Immer schneller werden unsere Bewegungen. Medilea verhaspelt sich, kommt einmal nicht mit, rutscht von der Ruderbank. Sofort ist Zartorus, der oberste Sklaventreiber, zur Stelle. Er reißt an ihren Haaren, die Peitsche saust auf ihren Körper nieder. Wieder und wieder. Sie schreit! Ich schreie! „Lass sie los!" Zartorus lässt sie los. Und lässt die Peitschenhiebe nun auf mich nieder prasseln. Jetzt bin ich es, der um sein Leben zu fürchten hat. Ich habe nur das Glück, dass er nicht so recht in meine Reihe kommt. Zweimal wird der Schwung der Peitsche durch andere Sklavenkörper gebremst. Der Rhythmus der Ruderer gerät durcheinander. Das Geschrei der Aufseher zerstört den Wohlklang des Gongs. Zartorus lässt von mir ab. Ich bin gerettet. Vorerst.

Dong!

Dong!

Dong!

Ich werfe mich wieder in meine Arbeit. Ich gebe alles, was ich habe und würdige Medilea keines Blickes, die mir leise Worte des Dankes zuflüstert. „Sei still", sage ich, „ich höre den Gong nicht mehr". Irgendetwas ist anders.

Dong-dalupp!

Dong-dalupp!

Dong-dalupp!

Dalupp-dalupp-dalupp!

Ich öffne die Augen. Es ist dunkel. Stockdunkel. Und es ist still. Ich bin nass geschwitzt und liege. Wo eigentlich? Langsam klären sich meine Gedanken. Ich liege in meinem Bett. Ich habe geträumt. Bin ich froh! Aber es war alles so real!? Wie kann das sein?

Dong-dalupp!

Dong-dalupp!

Dong-dalupp!

Ein Stein fällt mir vom Herzen. Der Wasserhahn tropft! Jetzt ist mir klar, was diesen Traum ausgelöst hat. Ich stehe auf, wanke durch mein dunkles Schlafzimmer in die Küche und drehe den Hahn fest zu. Wenig später liege ich wieder in meinem Bett und genieße die Stille. Schlafen! Einfach nur schlafen!

 

 

Zartorus ist erleichtert. Fast wäre der Sklave gestorben. Ptaratos hätte das nicht gut gefunden und vielleicht sogar sein Gehalt gekürzt. Nun aber war ja alles gut. Diese Typen waren aber auch empfindlich! Da passt man einmal nicht auf, schon nehmen sie einen Umgebungsreiz auf, verstehen ihn falsch und drehen durch. Zum Glück hat irgendeine Schutzreaktion den Sklaven vor dem Kollaps bewahrt. Was da passiert ist? Egal, jetzt geht er wieder seiner Arbeit nach, lenkt das Schiff sicher. Es ist schon nicht einfach, Hilfsvölker zu finden, die den Belastungen stand halten. Aber diesmal ist ja alles gut gegangen.

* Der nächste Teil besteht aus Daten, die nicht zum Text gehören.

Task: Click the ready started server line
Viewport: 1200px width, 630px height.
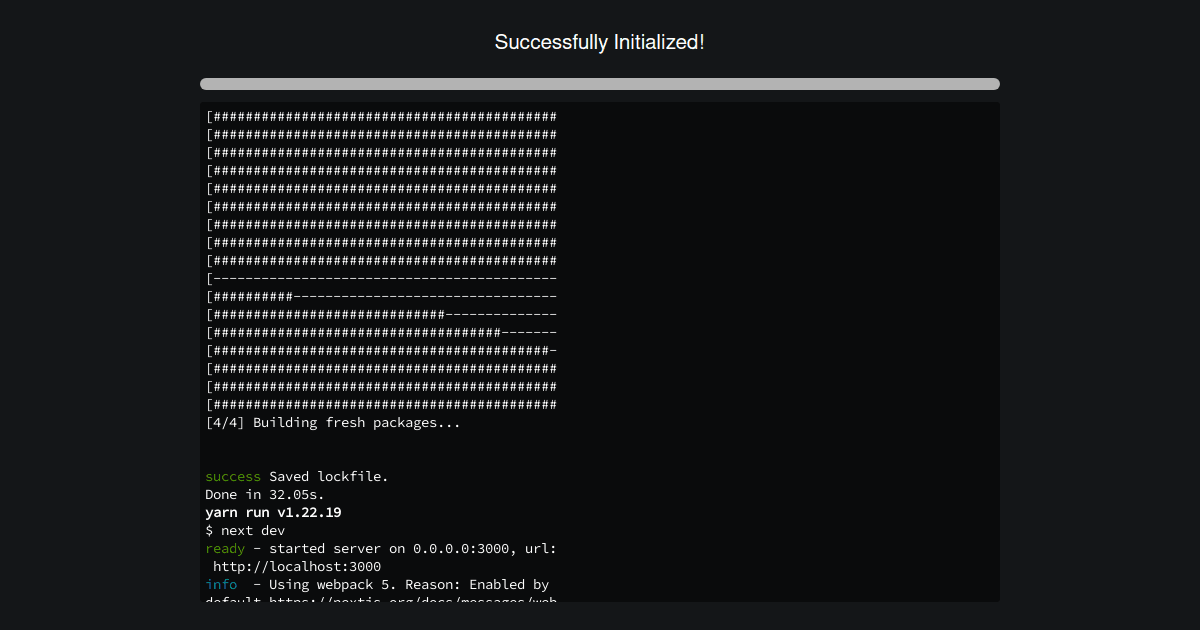Action: 380,548
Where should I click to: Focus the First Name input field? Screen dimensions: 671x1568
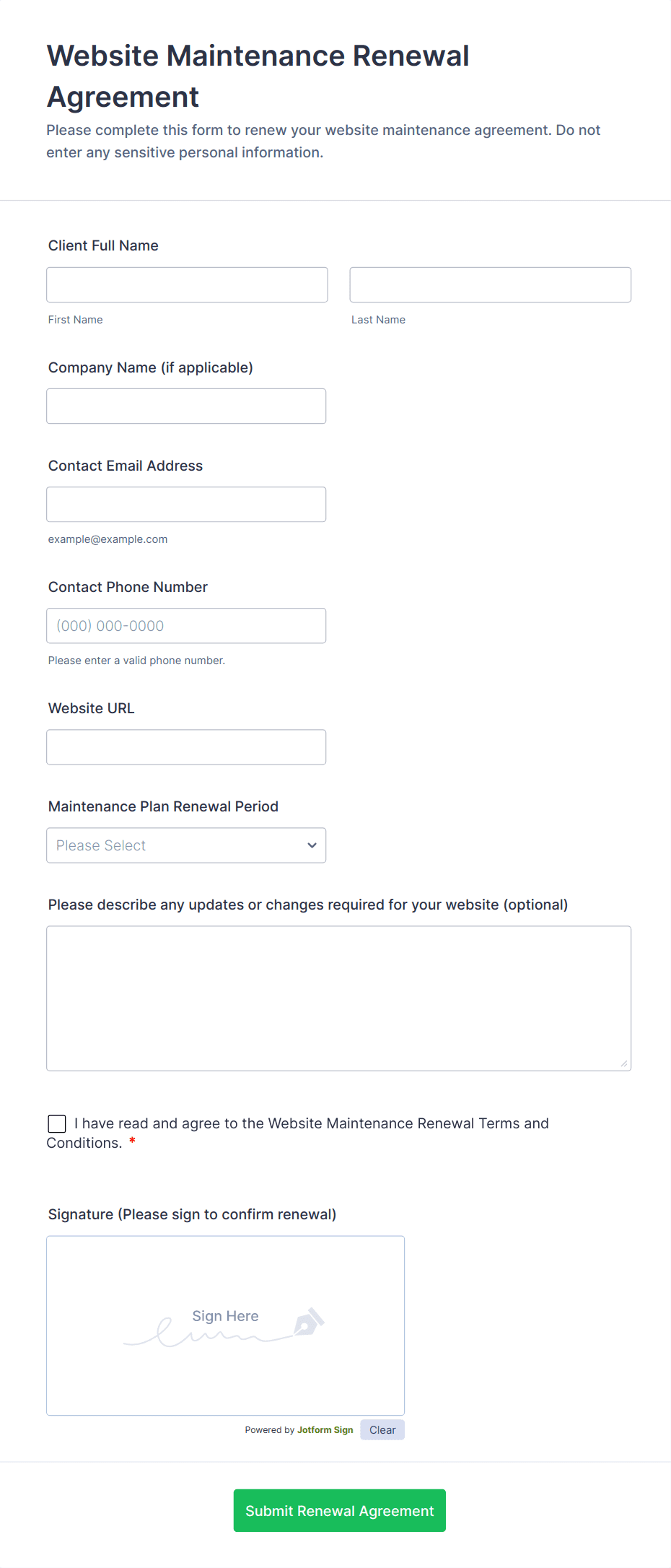click(x=187, y=284)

Mit einem seiner zwölf Görgel fährt sich Zartorus erleichtert über den Hulork und lässt erschöpft den Krulk baumeln. Auf jeden Fall, denkt er sich, wäre es gut, wenn ich auf dem nächsten Planeten ein Ersatzgehirn für meinen Raumschiffcomputer kaufe.

Bei allen Qualitäten – Menschen sind einfach zu unberechenbar.

 

Thomas Becker

August 2000

 

Alle Rechte beim Autor.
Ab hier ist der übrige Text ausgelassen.